I think it’s mostly subconscious. We are wired to want to be in social circles with people we judge as high status. We tend to think good looking people (we associate this with high status) are funnier, friendlier, more honest. Perhaps they actually are. It seems like a positive control loop. A person who basically has only positive interactions with others is going to be more willing to crack a joke, or talk to a stranger, since it almost always goes well for them.
Losing weight is an interesting experience. I wasn’t ever fat fat, but like you 230ish, probably north of 30% BF. Life is different at around 200 lbs for me.
it is.
Apparently a lot of the judgement process is done in the “lizard” parts of the brain too, which is pretty scary IMO
I gotta think the lack of attention you received was due way to more to this kind of attitude than simply the fact that you were overweight.

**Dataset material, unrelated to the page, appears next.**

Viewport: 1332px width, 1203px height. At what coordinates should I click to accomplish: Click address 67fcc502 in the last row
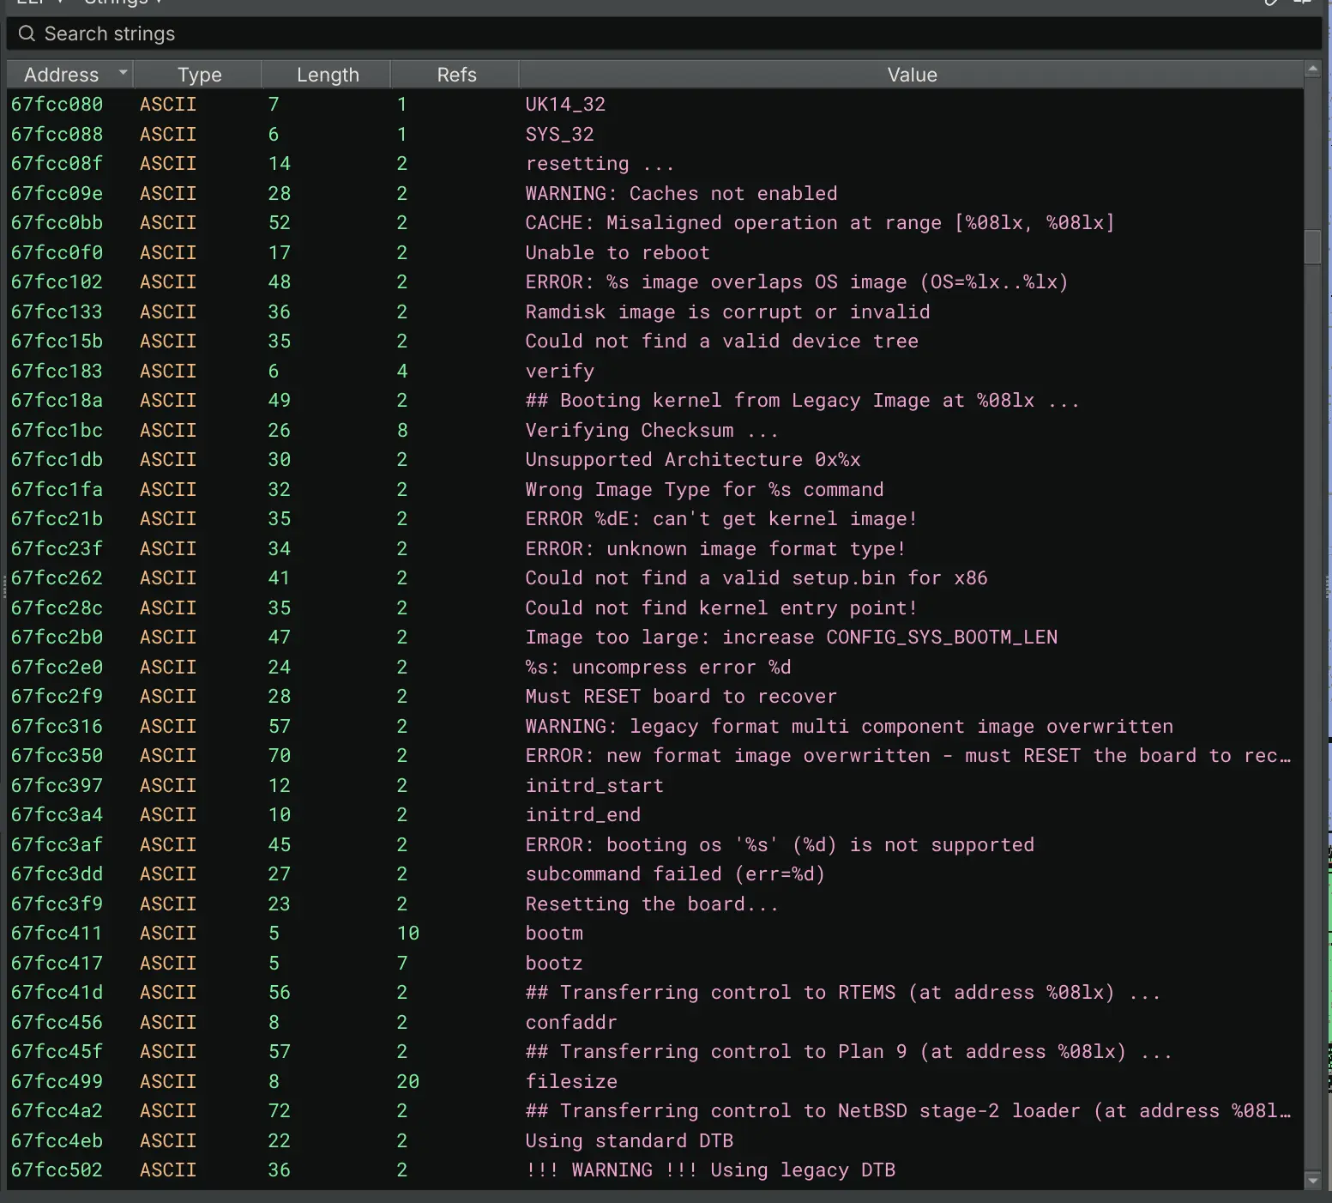[x=57, y=1170]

Most of the fat guys in my class were some of the most well liked by all classmates and several went on to marry girls out of their league by the end of college. They weren’t rich, in case anyone wants to whine about women being gold diggers.
I see out of shape/ugly people all the time who have managed to find love, have friends, and build good lives for themselves. I think this stuff is due way more to attitude and personality than merely looks.
Exactly, no one wants to be around someone who is miserable all the time. Your fat fuck classmates seem to be enjoyable to be around.
Thats the issue most have
don’t shove it in our face and leave the kids alone
I’d say this isn’t really evidence against what @Andrewgen_Receptors said.
A guy can be with an attractive woman if he is outgoing and takes the effort to meet women, even if he isn’t a good looking guy. That is different than having the general public viewing a good looking guy with rose tinted glasses. People are drawn to attractive people more. It isn’t exclusive to romantic relationships, which is where these things typically go. There are multiple areas in life that are better if you look good.
Same would apply to heterosexual people too yeah?
When I would bulk normal folks would think I was leaning out and when I leaned out people would think I was bulking.
Confuses the fuck out of me.
I have kind of a domineering “loud” presence in person. I have a loud baritone voice and my wife has to often tell me to turn my volume down. And I don’t think I am being loud. Never meet a stranger.
Not sure if you’ve seen my training log or not, but I’m pretty sure both my attitude and personality are shit.
But I look good so that no longer matters.
Totally agree
My whole family was loud, which is why they didnt find out i am 80% deaf until first grade
No, but just to say that society viewed him as a waste of space and because he was overweight not a single person ever noticed him? I just don’t feel the same way.
I agree with that.
I don’t think most people view others as a waste of space if they are overweight. At least I hope not.
Me too. I sometimes wonder if I can’t hear that well, and that is why I am loud.
IDK how often on average others have to ask others what they are saying, but it can be often for me depending on the person. It is worse if there is a lot of background noise. I got one buddy that it seems like he is almost whispering. I often have to ask 2-3 times to understand him if we are at the gym where there is music.